__Brief__
Output every entry exactly as it appears.

__Material for this exercise__

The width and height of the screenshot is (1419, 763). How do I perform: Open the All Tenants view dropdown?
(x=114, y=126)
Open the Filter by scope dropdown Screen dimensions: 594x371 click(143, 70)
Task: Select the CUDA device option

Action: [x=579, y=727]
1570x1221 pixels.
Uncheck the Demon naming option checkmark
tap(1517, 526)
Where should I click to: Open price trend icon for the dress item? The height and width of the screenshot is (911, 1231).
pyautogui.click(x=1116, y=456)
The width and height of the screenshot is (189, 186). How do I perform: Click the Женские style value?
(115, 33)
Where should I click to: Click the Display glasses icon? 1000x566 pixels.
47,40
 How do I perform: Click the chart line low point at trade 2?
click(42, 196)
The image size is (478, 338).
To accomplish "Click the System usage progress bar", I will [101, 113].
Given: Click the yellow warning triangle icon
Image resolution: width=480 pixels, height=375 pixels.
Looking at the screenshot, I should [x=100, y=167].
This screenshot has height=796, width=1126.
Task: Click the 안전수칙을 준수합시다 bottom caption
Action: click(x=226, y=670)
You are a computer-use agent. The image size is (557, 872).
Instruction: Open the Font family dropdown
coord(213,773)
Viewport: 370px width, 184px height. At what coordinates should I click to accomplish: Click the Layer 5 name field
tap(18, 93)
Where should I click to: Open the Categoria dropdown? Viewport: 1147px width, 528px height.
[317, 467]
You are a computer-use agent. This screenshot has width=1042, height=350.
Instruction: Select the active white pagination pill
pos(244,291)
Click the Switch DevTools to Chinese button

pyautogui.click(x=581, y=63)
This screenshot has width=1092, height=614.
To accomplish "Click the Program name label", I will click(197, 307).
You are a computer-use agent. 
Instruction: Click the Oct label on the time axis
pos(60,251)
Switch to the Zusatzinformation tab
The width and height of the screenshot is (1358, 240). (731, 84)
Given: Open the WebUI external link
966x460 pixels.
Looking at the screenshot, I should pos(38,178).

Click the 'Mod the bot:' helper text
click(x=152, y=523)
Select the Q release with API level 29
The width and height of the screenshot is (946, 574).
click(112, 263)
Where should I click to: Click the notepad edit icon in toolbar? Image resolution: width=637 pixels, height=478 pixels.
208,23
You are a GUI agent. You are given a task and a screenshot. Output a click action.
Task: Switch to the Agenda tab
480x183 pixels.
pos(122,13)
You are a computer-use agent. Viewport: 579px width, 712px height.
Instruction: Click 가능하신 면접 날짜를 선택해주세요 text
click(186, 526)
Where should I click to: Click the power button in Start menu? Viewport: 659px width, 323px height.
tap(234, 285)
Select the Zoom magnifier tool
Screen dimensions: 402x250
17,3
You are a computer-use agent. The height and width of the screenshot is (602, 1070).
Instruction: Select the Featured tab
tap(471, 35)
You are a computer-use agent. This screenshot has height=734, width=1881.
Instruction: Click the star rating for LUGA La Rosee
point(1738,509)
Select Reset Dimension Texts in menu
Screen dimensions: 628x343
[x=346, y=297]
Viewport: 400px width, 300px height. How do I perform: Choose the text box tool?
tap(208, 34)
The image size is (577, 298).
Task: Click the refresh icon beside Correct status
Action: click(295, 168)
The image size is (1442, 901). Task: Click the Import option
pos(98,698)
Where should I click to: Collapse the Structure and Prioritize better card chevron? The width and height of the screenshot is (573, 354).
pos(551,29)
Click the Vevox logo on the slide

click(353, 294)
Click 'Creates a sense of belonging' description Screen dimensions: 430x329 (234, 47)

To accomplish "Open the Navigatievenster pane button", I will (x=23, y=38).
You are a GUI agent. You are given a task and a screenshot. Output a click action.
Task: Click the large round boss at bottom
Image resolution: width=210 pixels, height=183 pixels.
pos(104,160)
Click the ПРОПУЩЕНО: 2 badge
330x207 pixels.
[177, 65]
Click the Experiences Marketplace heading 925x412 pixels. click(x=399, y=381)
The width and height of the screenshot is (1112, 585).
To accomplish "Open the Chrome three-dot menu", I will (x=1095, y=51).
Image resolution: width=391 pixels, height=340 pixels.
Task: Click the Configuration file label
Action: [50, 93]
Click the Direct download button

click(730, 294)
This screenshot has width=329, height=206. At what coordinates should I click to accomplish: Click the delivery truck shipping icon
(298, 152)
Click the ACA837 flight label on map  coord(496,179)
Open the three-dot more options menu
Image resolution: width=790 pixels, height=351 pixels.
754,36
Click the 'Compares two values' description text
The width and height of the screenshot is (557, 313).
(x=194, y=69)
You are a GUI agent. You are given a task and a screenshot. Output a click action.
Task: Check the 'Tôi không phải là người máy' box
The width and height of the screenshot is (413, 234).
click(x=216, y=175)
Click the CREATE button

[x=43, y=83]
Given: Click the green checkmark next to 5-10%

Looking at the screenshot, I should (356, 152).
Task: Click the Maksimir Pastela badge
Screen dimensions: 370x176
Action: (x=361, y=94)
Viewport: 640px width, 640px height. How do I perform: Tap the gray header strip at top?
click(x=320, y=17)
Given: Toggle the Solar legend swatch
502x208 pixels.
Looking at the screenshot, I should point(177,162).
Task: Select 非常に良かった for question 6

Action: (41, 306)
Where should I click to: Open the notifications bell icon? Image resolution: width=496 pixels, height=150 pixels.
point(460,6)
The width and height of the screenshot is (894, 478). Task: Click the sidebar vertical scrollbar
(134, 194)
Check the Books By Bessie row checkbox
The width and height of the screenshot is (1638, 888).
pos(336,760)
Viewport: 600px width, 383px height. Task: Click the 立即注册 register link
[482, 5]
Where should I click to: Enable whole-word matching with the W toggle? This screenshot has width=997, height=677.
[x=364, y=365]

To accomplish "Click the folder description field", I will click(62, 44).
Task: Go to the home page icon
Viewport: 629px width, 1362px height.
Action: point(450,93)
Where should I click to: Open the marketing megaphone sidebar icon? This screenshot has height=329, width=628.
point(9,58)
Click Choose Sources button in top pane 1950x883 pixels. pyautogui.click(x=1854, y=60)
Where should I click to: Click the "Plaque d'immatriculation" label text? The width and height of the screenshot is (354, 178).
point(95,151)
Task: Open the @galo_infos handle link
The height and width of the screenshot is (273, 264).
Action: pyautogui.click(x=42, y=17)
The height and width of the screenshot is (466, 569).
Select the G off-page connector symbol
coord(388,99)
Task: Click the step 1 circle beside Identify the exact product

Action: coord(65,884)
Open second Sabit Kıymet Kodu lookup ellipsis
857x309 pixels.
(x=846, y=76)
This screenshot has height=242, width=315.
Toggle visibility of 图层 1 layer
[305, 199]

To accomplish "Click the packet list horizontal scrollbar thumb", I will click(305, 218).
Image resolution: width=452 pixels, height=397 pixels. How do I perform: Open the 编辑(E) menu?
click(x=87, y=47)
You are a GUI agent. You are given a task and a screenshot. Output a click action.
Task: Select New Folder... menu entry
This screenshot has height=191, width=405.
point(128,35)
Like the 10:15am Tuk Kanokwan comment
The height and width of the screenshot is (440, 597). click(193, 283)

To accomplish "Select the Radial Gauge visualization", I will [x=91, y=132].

__Exercise solution__
The width and height of the screenshot is (1419, 763). How do I perform: Open the All Tenants view dropdown?
(x=114, y=126)
Open the Filter by scope dropdown Screen dimensions: 594x371 click(143, 70)
Task: Select the CUDA device option

Action: [x=579, y=727]
1570x1221 pixels.
Uncheck the Demon naming option checkmark
tap(1517, 526)
Where should I click to: Open price trend icon for the dress item? The height and width of the screenshot is (911, 1231).
pyautogui.click(x=1116, y=456)
The width and height of the screenshot is (189, 186). How do I perform: Click the Женские style value?
(115, 33)
Where should I click to: Click the Display glasses icon? 1000x566 pixels.
47,40
 How do I perform: Click the chart line low point at trade 2?
click(42, 196)
The image size is (478, 338).
To accomplish "Click the System usage progress bar", I will [101, 113].
Given: Click the yellow warning triangle icon
Image resolution: width=480 pixels, height=375 pixels.
Looking at the screenshot, I should [x=100, y=167].
This screenshot has height=796, width=1126.
Task: Click the 안전수칙을 준수합시다 bottom caption
Action: click(x=226, y=670)
You are a computer-use agent. The image size is (557, 872).
Instruction: Open the Font family dropdown
coord(213,773)
Viewport: 370px width, 184px height. At what coordinates should I click to accomplish: Click the Layer 5 name field
tap(18, 93)
Where should I click to: Open the Categoria dropdown? Viewport: 1147px width, 528px height.
[317, 467]
You are a computer-use agent. This screenshot has width=1042, height=350.
Instruction: Select the active white pagination pill
pos(244,291)
Click the Switch DevTools to Chinese button

pyautogui.click(x=581, y=63)
This screenshot has width=1092, height=614.
To accomplish "Click the Program name label", I will click(197, 307).
You are a computer-use agent. 
Instruction: Click the Oct label on the time axis
pos(60,251)
Switch to the Zusatzinformation tab
The width and height of the screenshot is (1358, 240). (731, 84)
Given: Open the WebUI external link
966x460 pixels.
Looking at the screenshot, I should pos(38,178).

Click the 'Mod the bot:' helper text
click(x=152, y=523)
Select the Q release with API level 29
The width and height of the screenshot is (946, 574).
click(112, 263)
Where should I click to: Click the notepad edit icon in toolbar? Image resolution: width=637 pixels, height=478 pixels.
208,23
You are a GUI agent. You are given a task and a screenshot. Output a click action.
Task: Switch to the Agenda tab
480x183 pixels.
pos(122,13)
You are a computer-use agent. Viewport: 579px width, 712px height.
Instruction: Click 가능하신 면접 날짜를 선택해주세요 text
click(186, 526)
Where should I click to: Click the power button in Start menu? Viewport: 659px width, 323px height.
tap(234, 285)
Select the Zoom magnifier tool
Screen dimensions: 402x250
17,3
You are a computer-use agent. The height and width of the screenshot is (602, 1070).
Instruction: Select the Featured tab
tap(471, 35)
You are a computer-use agent. This screenshot has height=734, width=1881.
Instruction: Click the star rating for LUGA La Rosee
point(1738,509)
Select Reset Dimension Texts in menu
Screen dimensions: 628x343
[x=346, y=297]
Viewport: 400px width, 300px height. How do I perform: Choose the text box tool?
tap(208, 34)
The image size is (577, 298).
Task: Click the refresh icon beside Correct status
Action: click(295, 168)
The image size is (1442, 901). Task: Click the Import option
pos(98,698)
Where should I click to: Collapse the Structure and Prioritize better card chevron? The width and height of the screenshot is (573, 354).
pos(551,29)
Click the Vevox logo on the slide

click(353, 294)
Click 'Creates a sense of belonging' description Screen dimensions: 430x329 (234, 47)

To accomplish "Open the Navigatievenster pane button", I will (x=23, y=38).
You are a GUI agent. You are given a task and a screenshot. Output a click action.
Task: Click the large round boss at bottom
Image resolution: width=210 pixels, height=183 pixels.
pos(104,160)
Click the ПРОПУЩЕНО: 2 badge
330x207 pixels.
[177, 65]
Click the Experiences Marketplace heading 925x412 pixels. click(x=399, y=381)
The width and height of the screenshot is (1112, 585).
To accomplish "Open the Chrome three-dot menu", I will (x=1095, y=51).
Image resolution: width=391 pixels, height=340 pixels.
Task: Click the Configuration file label
Action: [50, 93]
Click the Direct download button

click(730, 294)
This screenshot has width=329, height=206. At what coordinates should I click to accomplish: Click the delivery truck shipping icon
(298, 152)
Click the ACA837 flight label on map  coord(496,179)
Open the three-dot more options menu
Image resolution: width=790 pixels, height=351 pixels.
754,36
Click the 'Compares two values' description text
The width and height of the screenshot is (557, 313).
(x=194, y=69)
You are a GUI agent. You are given a task and a screenshot. Output a click action.
Task: Check the 'Tôi không phải là người máy' box
The width and height of the screenshot is (413, 234).
click(x=216, y=175)
Click the CREATE button

[x=43, y=83]
Given: Click the green checkmark next to 5-10%

Looking at the screenshot, I should (356, 152).
Task: Click the Maksimir Pastela badge
Screen dimensions: 370x176
Action: (x=361, y=94)
Viewport: 640px width, 640px height. How do I perform: Tap the gray header strip at top?
click(x=320, y=17)
Given: Toggle the Solar legend swatch
502x208 pixels.
Looking at the screenshot, I should point(177,162).
Task: Select 非常に良かった for question 6

Action: (41, 306)
Where should I click to: Open the notifications bell icon? Image resolution: width=496 pixels, height=150 pixels.
point(460,6)
The width and height of the screenshot is (894, 478). Task: Click the sidebar vertical scrollbar
(134, 194)
Check the Books By Bessie row checkbox
The width and height of the screenshot is (1638, 888).
pos(336,760)
Viewport: 600px width, 383px height. Task: Click the 立即注册 register link
[482, 5]
Where should I click to: Enable whole-word matching with the W toggle? This screenshot has width=997, height=677.
[x=364, y=365]

To accomplish "Click the folder description field", I will click(62, 44).
Task: Go to the home page icon
Viewport: 629px width, 1362px height.
Action: point(450,93)
Where should I click to: Open the marketing megaphone sidebar icon? This screenshot has height=329, width=628.
point(9,58)
Click Choose Sources button in top pane 1950x883 pixels. pyautogui.click(x=1854, y=60)
Where should I click to: Click the "Plaque d'immatriculation" label text? The width and height of the screenshot is (354, 178).
point(95,151)
Task: Open the @galo_infos handle link
The height and width of the screenshot is (273, 264).
Action: pyautogui.click(x=42, y=17)
The height and width of the screenshot is (466, 569).
Select the G off-page connector symbol
coord(388,99)
Task: Click the step 1 circle beside Identify the exact product

Action: coord(65,884)
Open second Sabit Kıymet Kodu lookup ellipsis
857x309 pixels.
(x=846, y=76)
This screenshot has height=242, width=315.
Toggle visibility of 图层 1 layer
[305, 199]

To accomplish "Click the packet list horizontal scrollbar thumb", I will click(305, 218).
Image resolution: width=452 pixels, height=397 pixels. How do I perform: Open the 编辑(E) menu?
click(x=87, y=47)
You are a GUI agent. You are given a task and a screenshot. Output a click action.
Task: Select New Folder... menu entry
This screenshot has height=191, width=405.
point(128,35)
Like the 10:15am Tuk Kanokwan comment
The height and width of the screenshot is (440, 597). click(193, 283)

To accomplish "Select the Radial Gauge visualization", I will [x=91, y=132].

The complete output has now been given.